## Task directions
Do not include the pictures; repeat the rest of the data exactly.

Dataset entries
▽
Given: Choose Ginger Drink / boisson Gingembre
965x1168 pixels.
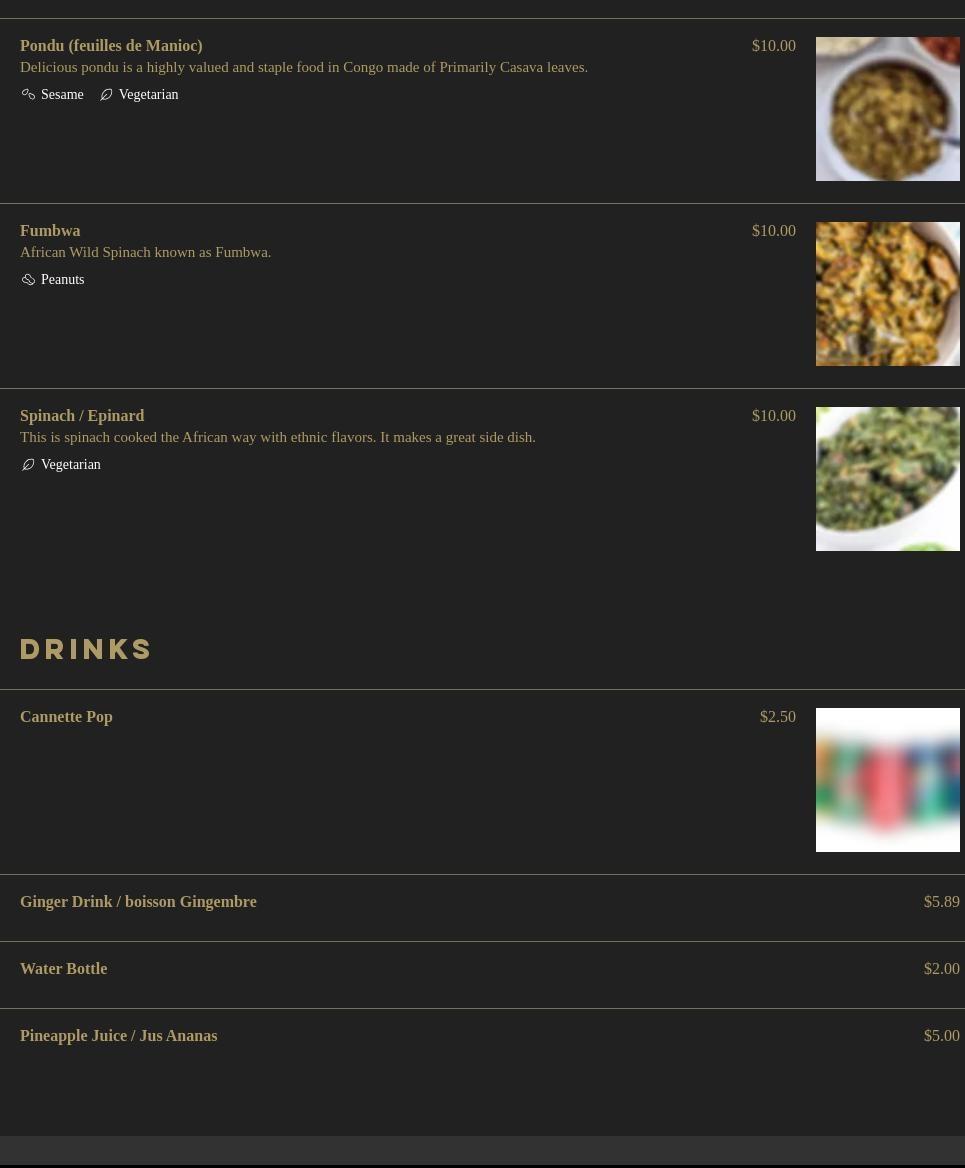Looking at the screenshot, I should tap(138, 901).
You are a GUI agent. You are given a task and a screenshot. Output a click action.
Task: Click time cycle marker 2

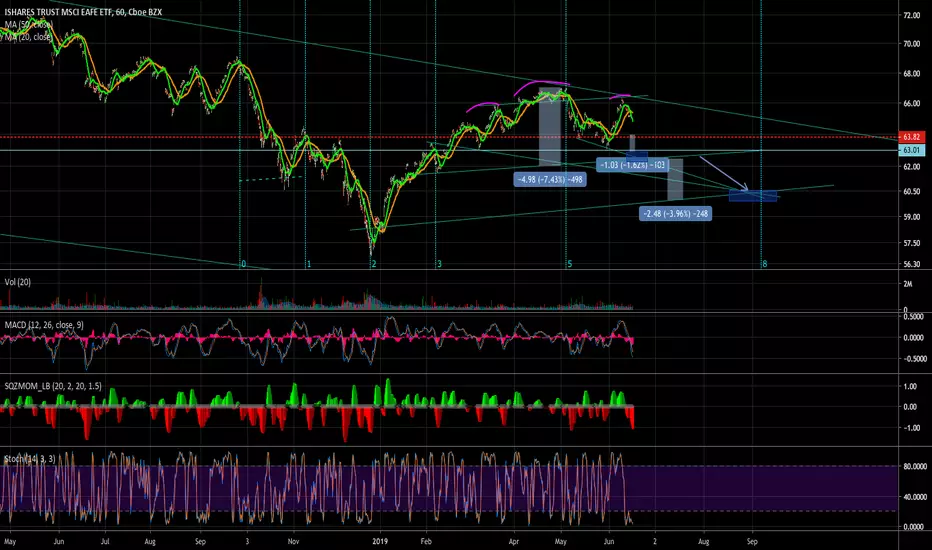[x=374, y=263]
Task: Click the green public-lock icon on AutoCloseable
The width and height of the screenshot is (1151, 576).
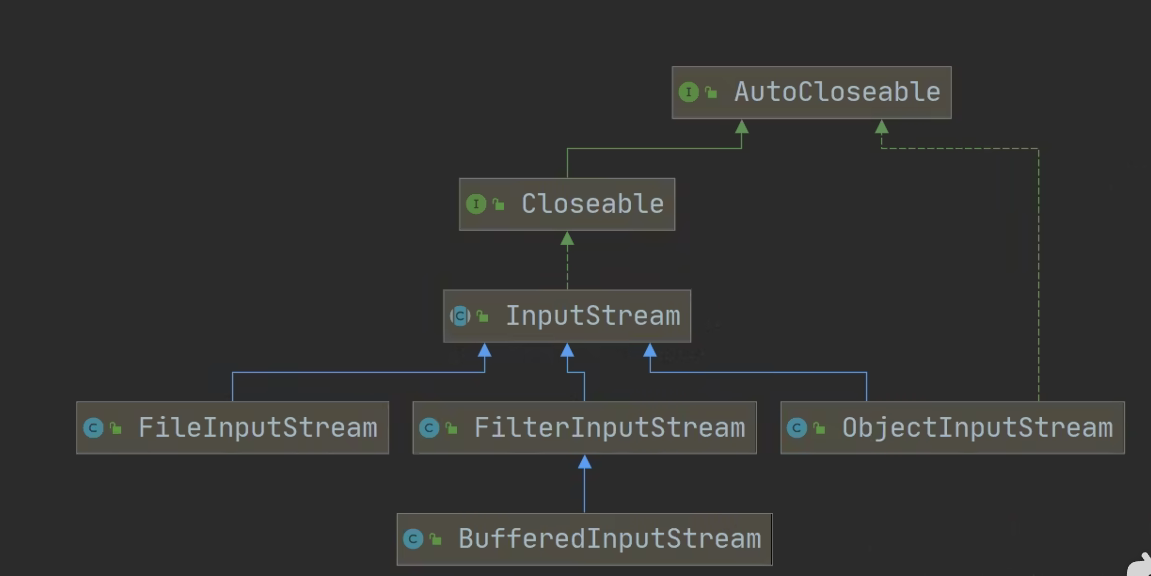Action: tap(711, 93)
△
## Answer section
Given: Choose Ginger Drink / boisson Gingembre
965x1168 pixels.
Looking at the screenshot, I should tap(138, 901).
You are a GUI agent. You are given a task and a screenshot. Output a click action.
Task: Click time cycle marker 2

[x=374, y=263]
Task: Click the green public-lock icon on AutoCloseable
The width and height of the screenshot is (1151, 576).
Action: tap(711, 93)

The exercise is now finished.